• Assignment:
Find the lines of the listing that contain the string "width", and return them.

------------------------------------------------

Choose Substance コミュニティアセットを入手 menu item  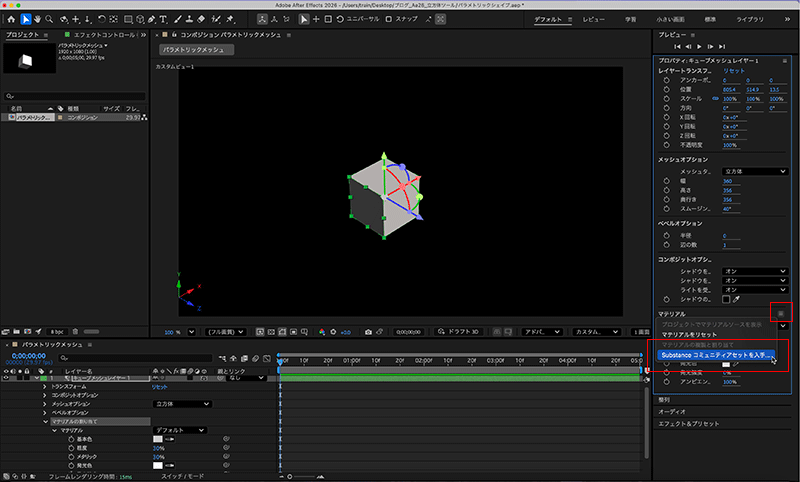pos(716,355)
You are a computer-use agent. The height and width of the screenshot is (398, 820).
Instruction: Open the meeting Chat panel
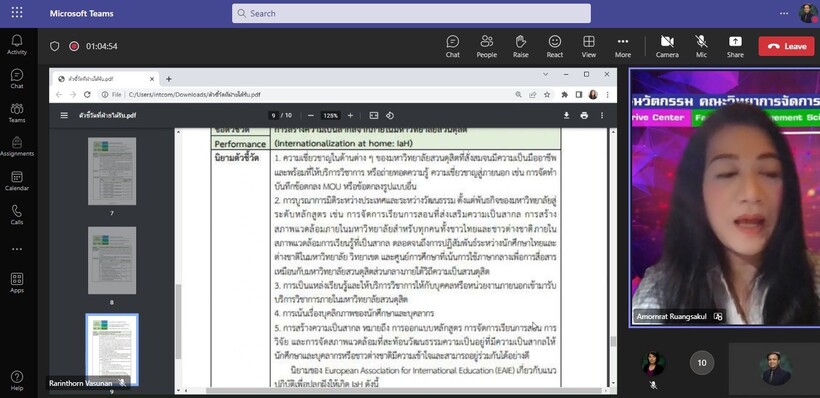click(452, 46)
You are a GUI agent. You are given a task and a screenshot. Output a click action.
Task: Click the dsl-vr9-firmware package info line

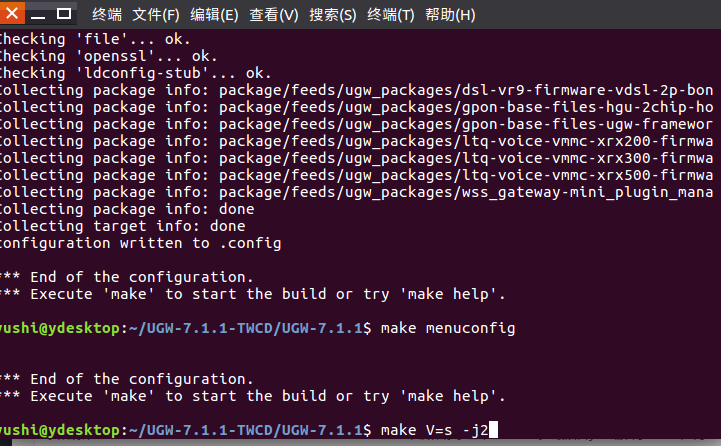[357, 90]
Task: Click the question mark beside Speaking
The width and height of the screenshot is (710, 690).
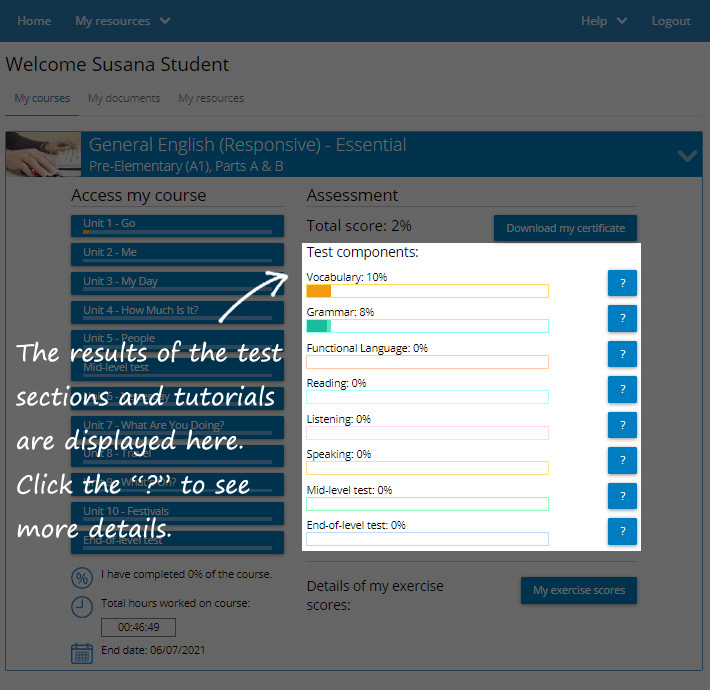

------------------------------------------------

• Final answer:
You are a computer-use agent. The height and width of the screenshot is (398, 820).
The width and height of the screenshot is (710, 690).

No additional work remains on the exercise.